Four years after he was arrested by Turkish police, made to sign a document he did not understand and forcibly returned to a war zone, Syrian refugee Muhammad Fawzi Akkad this week won his case in the European Court of Human Rights.
On Tuesday (June 21), the Strasbourg court ruled that Turkish authorities had breached the European Convention on Human Rights (ECHR) in removing Akkad to Syria in 2018, and ordered Turkey to pay him around €12,250 euros including costs and expenses.
Akkad had arrived in Turkey from Syria with his family in 2014, when he was 17 years old. He spent one year in the Gaziantep refugee camp before moving to Istanbul and receiving 'temporary protection' status.
His father, meanwhile, traveled to Germany, where he was granted refugee status, and after two years the other members of the family joined him from Turkey under a family reunification visa. By this time Akkad had turned 18, and so he was not allowed to follow them.
Sent back to Syria
Akkad then headed for Greece and the river Evros, which forms a natural border between EU-member Greece and Turkey. He was one kilometer from the river when Turkish police arrested him and took him, handcuffed, on a 20-hour journey to Hatay province near the Syrian border. There he was made to sign a document he did not understand but which turned out be a form for voluntary return to his country of origin.
The following day, Akkad was removed by the Turkish authorities at the Reyhanli border crossing to Syria. There, he says, he was immediately taken by armed militants of the organization Al-Nusra to a building where he was interrogated and beaten.
After being released on condition that he remain in the Syrian city of Aleppo, Akkad returned to Turkey in July 2018 and later managed to travel to Germany, where he has applied for asylum.
Human rights breached
The ECHR said that the Turkish authorities appeared to have removed Akkad to Syria "without showing any further concern for his fate." They also broke a law which provides that a person who has been granted temporary protection in Turkey may be expelled only in "exceptional circumstances."
Sending Akkad back to what was at the time a dangerous war zone placed him at risk of treatment in breach of Article 3 of the European Convention on Human Rights, which prohibits torture, and inhumane or degrading treatment or punishment. The Court also found that Akkad was not given the opportunity to appeal against his removal order, breaching further rights under the Convention.

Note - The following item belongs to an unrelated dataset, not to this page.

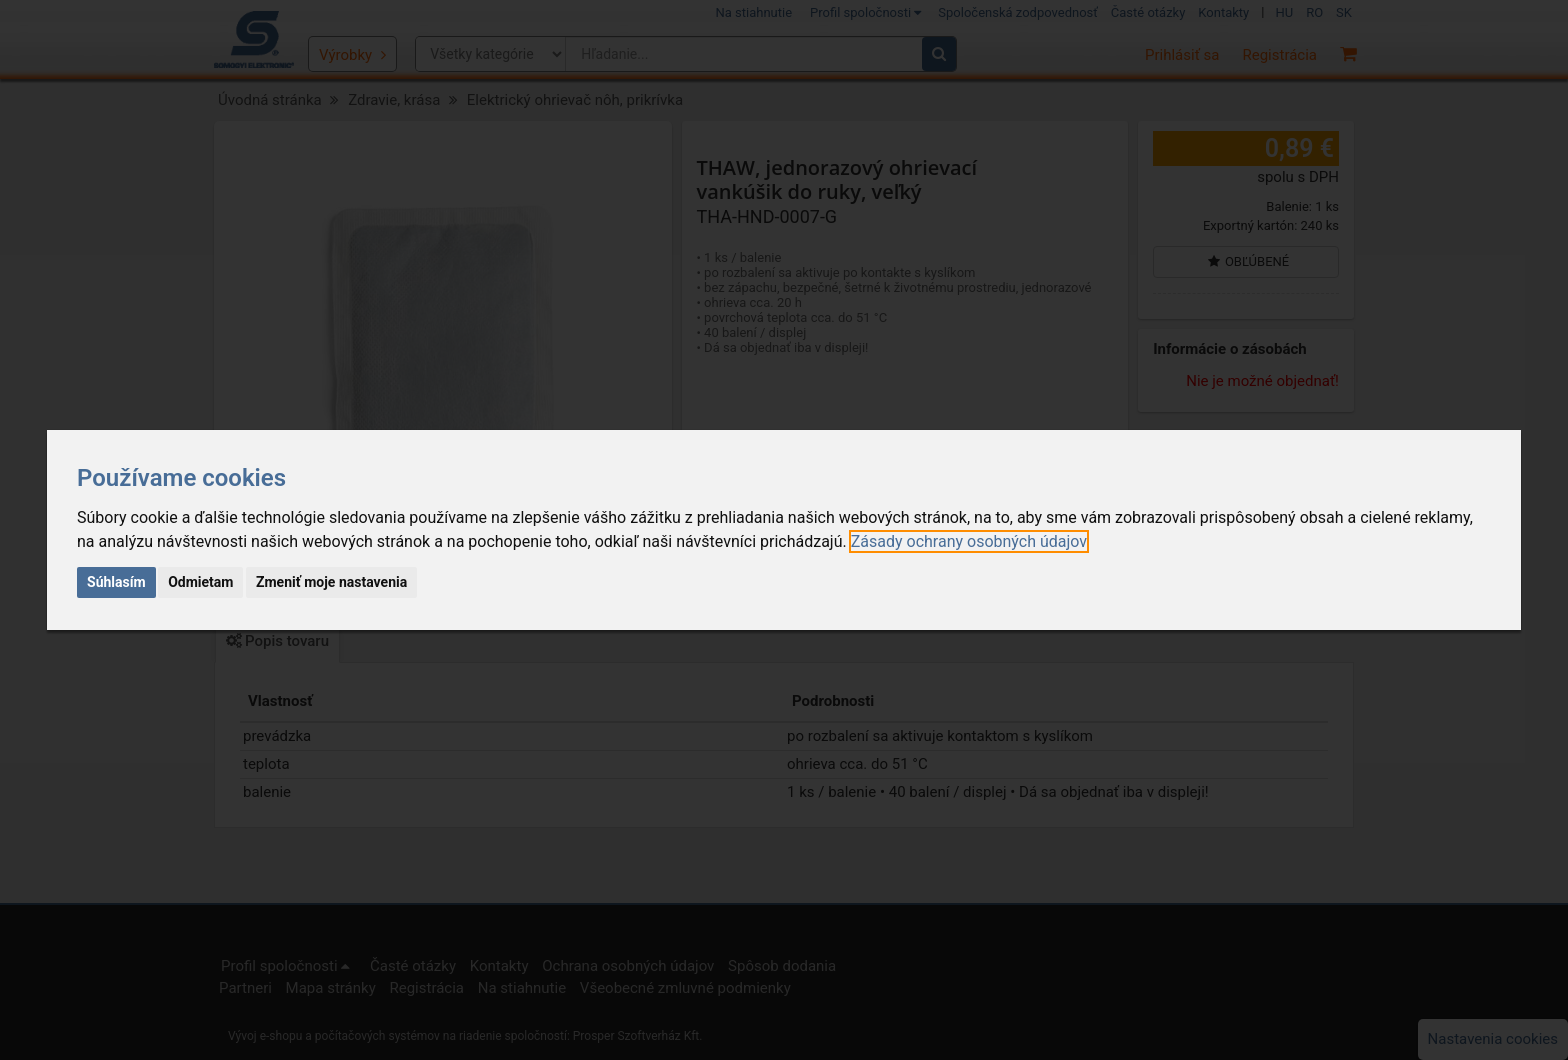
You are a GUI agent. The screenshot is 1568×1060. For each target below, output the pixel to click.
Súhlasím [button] (116, 582)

Turkey hosts around 3.7 million Syrian refugees, the world's largest refugee population. Public sentiment against the refugees has increased as Turkey's economic crises deepens, prompting the government to work on plans to resettle up to 1 million Syrians in northwest Syria. Many Syrians have reportedly expressed concerns that the 'voluntary' repatriations proposed by the Turkish government will instead amount to forced returns.
The Turkey representative for the United Nations High Commissioner for Refugees (UNHCR), Philippe Leclerc, said this week that around 800 Syrians are returning to their country from Turkey every week. But he said that conditions in Syria are not suitable for mass voluntary returns.